Néanmoins, on peut craindre que l'industrie française ne soit pas, au final, la principale bénéficiaire de ces acquis. Des voyants rouges s'allument un peu partout et nécessitent une prise de conscience collective des risques encourus :
• les investissements des diffuseurs ne suivent pas l'évolution de leurs exigences qualitatives, alors que le gel des droits entrave une libre circulation des programmes, sur les chaînes thématiques notamment.
les pressions exercées par les cablo-opérateurs auprès de celles-ci pourraient remettre en question leur toute nouvelle capacité à financer la production.
• sur un marché international contrôlé par des distributeurs dotés de capitaux propres importants et de structures de ventes performantes, les producteurs français manquent d'assise financière et se retrouvent de plus en plus souvent dans des tours de table déséquilibrés, favorisant la recredudescence de productions minoritaires.
• le secteur de la prestation est mis en danger par la fuite accélérée du travail au Canada, soutenu par son système de crédit d'impôt.

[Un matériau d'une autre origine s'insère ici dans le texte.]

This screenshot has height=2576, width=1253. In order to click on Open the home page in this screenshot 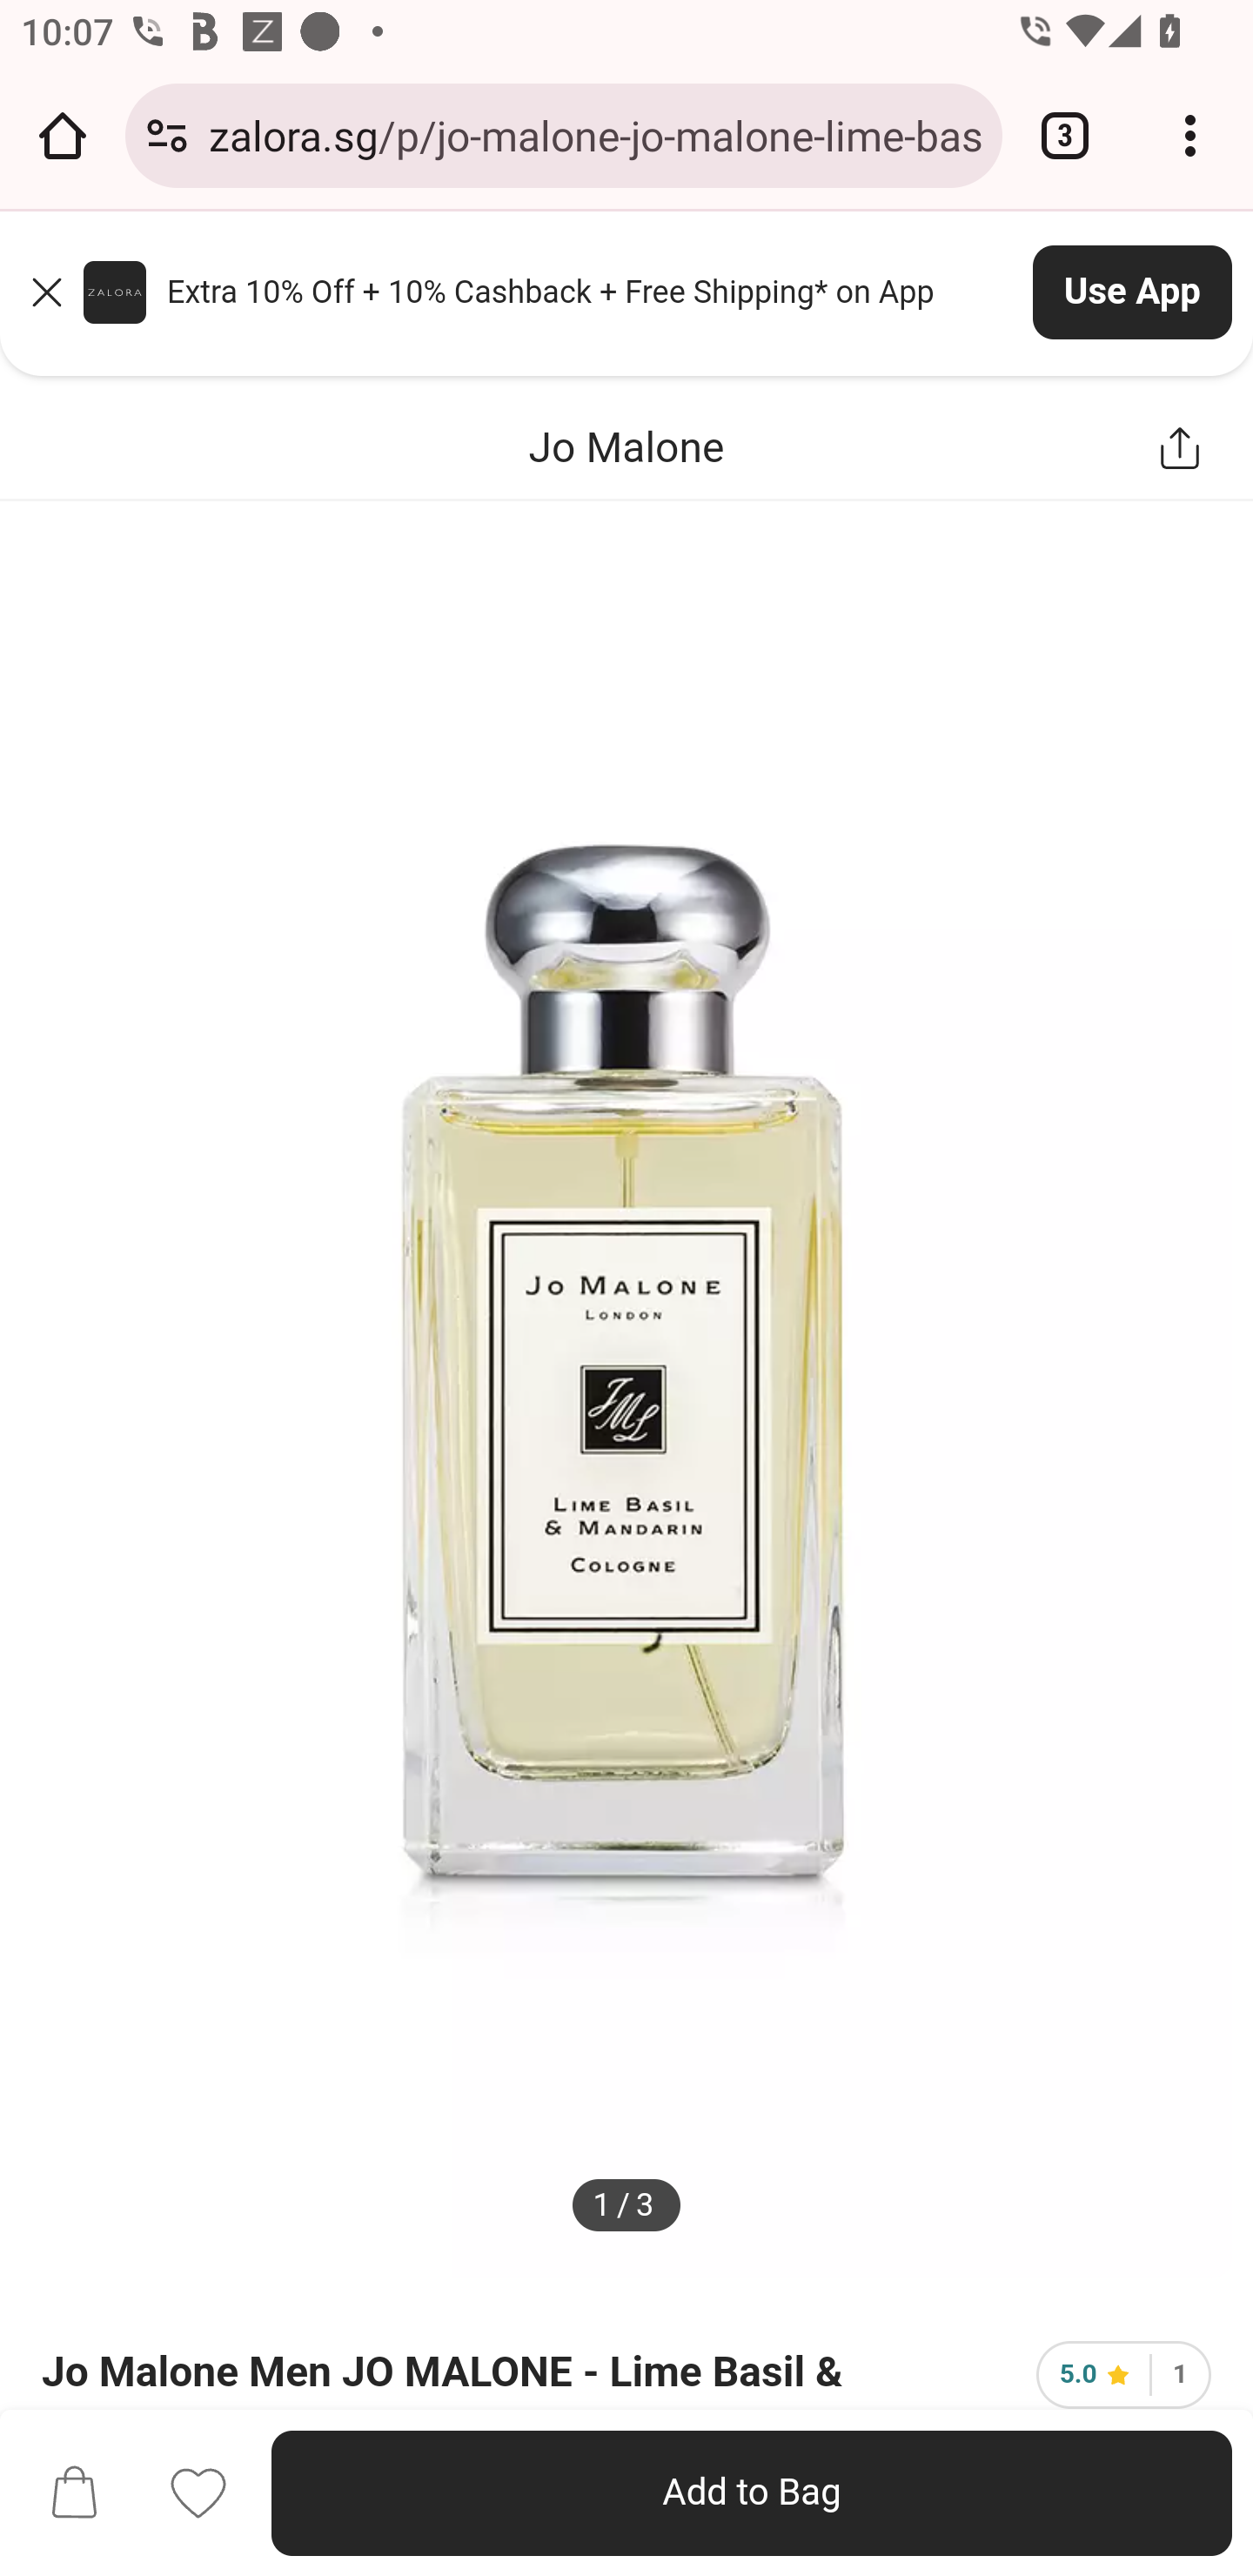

Si l'on veut que la production français conserve sa place, il est urgent de créer des outils financiers pour faire face à ces mutations. L'une des conséquences les plus graves serait que l'industrie de l'animation ne tienne pas les promesses d'emplois qu'elle a pu susciter avec son essor.


Le nouveau Conseil d'Administration du SPFA

Présidé par Christian Davin (Alphanim), le Bureau est constitué de quatre vice-présidents : Dominique Boischot (Les Films de la Perrine), Didier Brunner (Les Armateurs), Gaspard de Chavagnac (Marina/Millésime), Roch Lener (Millimages) et une trésorière, Dora Benousilio (Les Films de l'Arlequin). Les membres du Conseil sont : Rémy Burah (Haut et Court), Vincent Chalvon (Marathon), Patrick Eveno (Folimage), Jean-Paul Gaspari (Praxinos), Giovanna Milano (France Animation), Odile Limousin (Storimages) et Jacques Peyrache (XD Productions).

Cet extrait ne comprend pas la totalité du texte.